In State v. Barton, the Washington Supreme Court examined the mandate found in Article I, section 20 of the Washington State Constitution that criminal defendants “shall be bailable by sufficient sureties.”  The Court interpreted the phrase to mean that a criminal defendant has the right to make bail by using a surety, i.e., a third party guarantor, should he or she be charged with a bailable offense; the trial court cannot require the defendant to post bail “in cash or other security” without allowing the alternative of posting bail through a third-party arrangement.

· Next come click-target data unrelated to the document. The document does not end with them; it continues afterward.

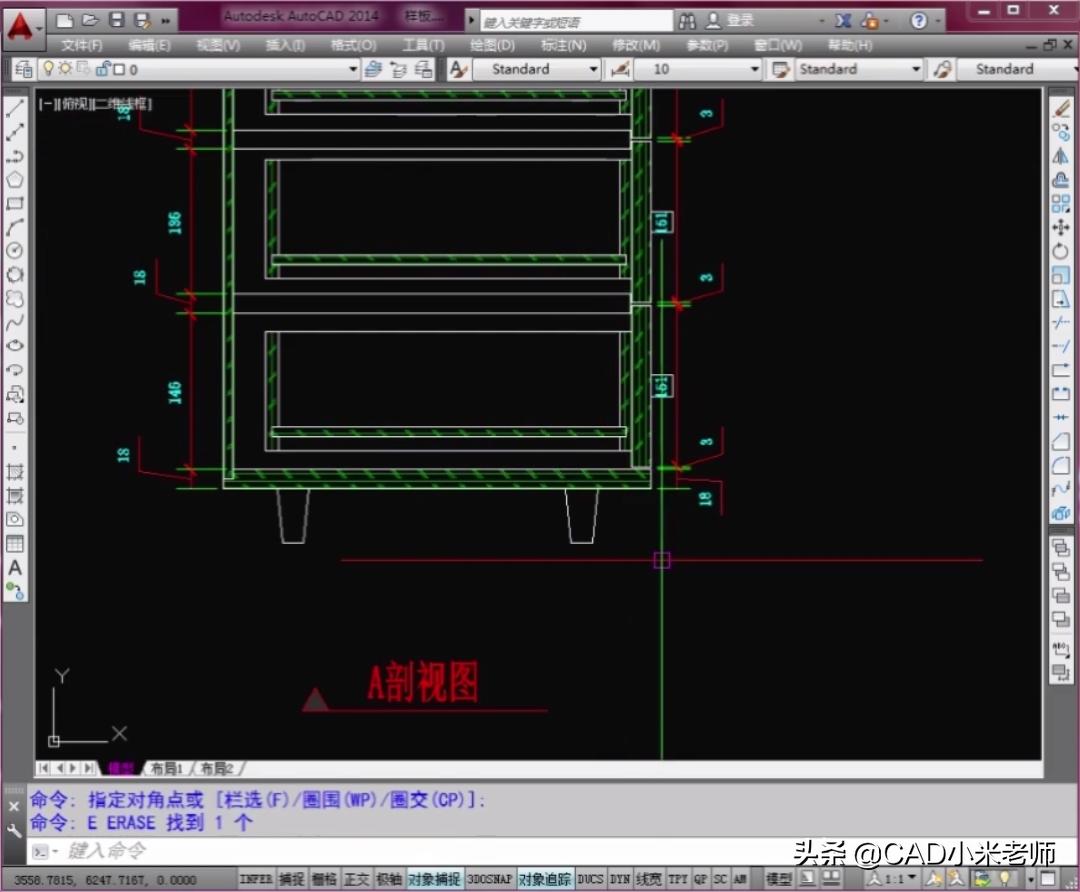This screenshot has height=892, width=1080.
Task: Click the help question mark button
Action: [918, 21]
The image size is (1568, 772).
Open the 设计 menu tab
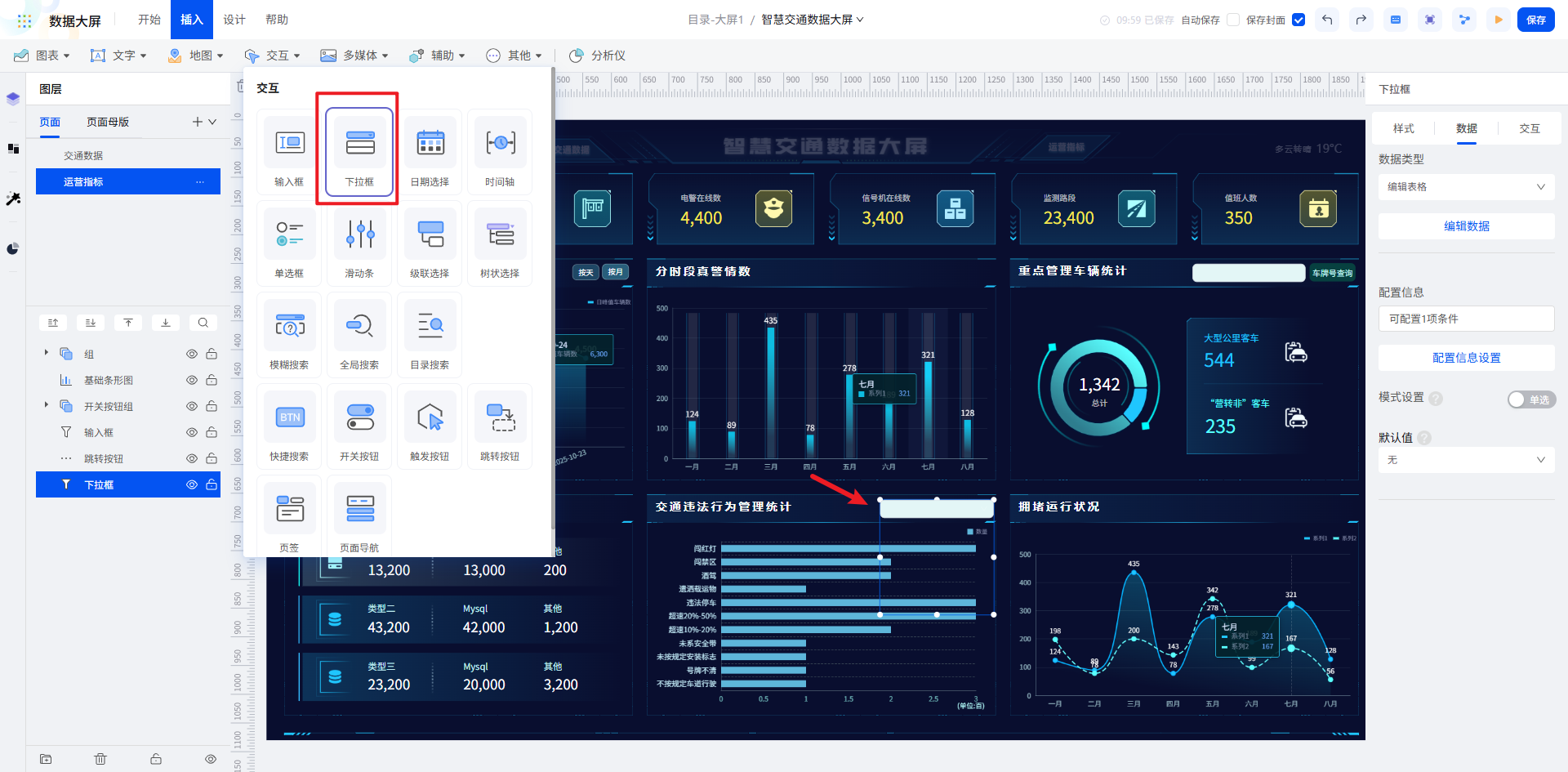click(x=234, y=20)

In State v. Homan, the Washington Supreme Court (7-2) disagreed with the Court of Appeals’ conclusion that there was insufficient evidence supporting the defendant’s conviction of child luring.  The defendant had challenged his conviction, arguing that the evidence was insufficient for conviction and that RCW 9A.40.090 (Washington’s luring statute) is unconstitutionally overbroad in violation of the First Amendment.  The Court of Appeals accepted the defendant’s first argument and did not address the second.  The Supreme Court reversed the Court of Appeals on the issue of the sufficiency of the evidence, but remanded the case to the Court of Appeals for a determination of whether RCW 9A.40.090 is unconstitutionally overbroad.  The Court concluded that the First Amendment issue merited additional briefing and argument.  In dissent, Justices Owen and Johnson were ready to reach the issue and thought the statute was not overbroad.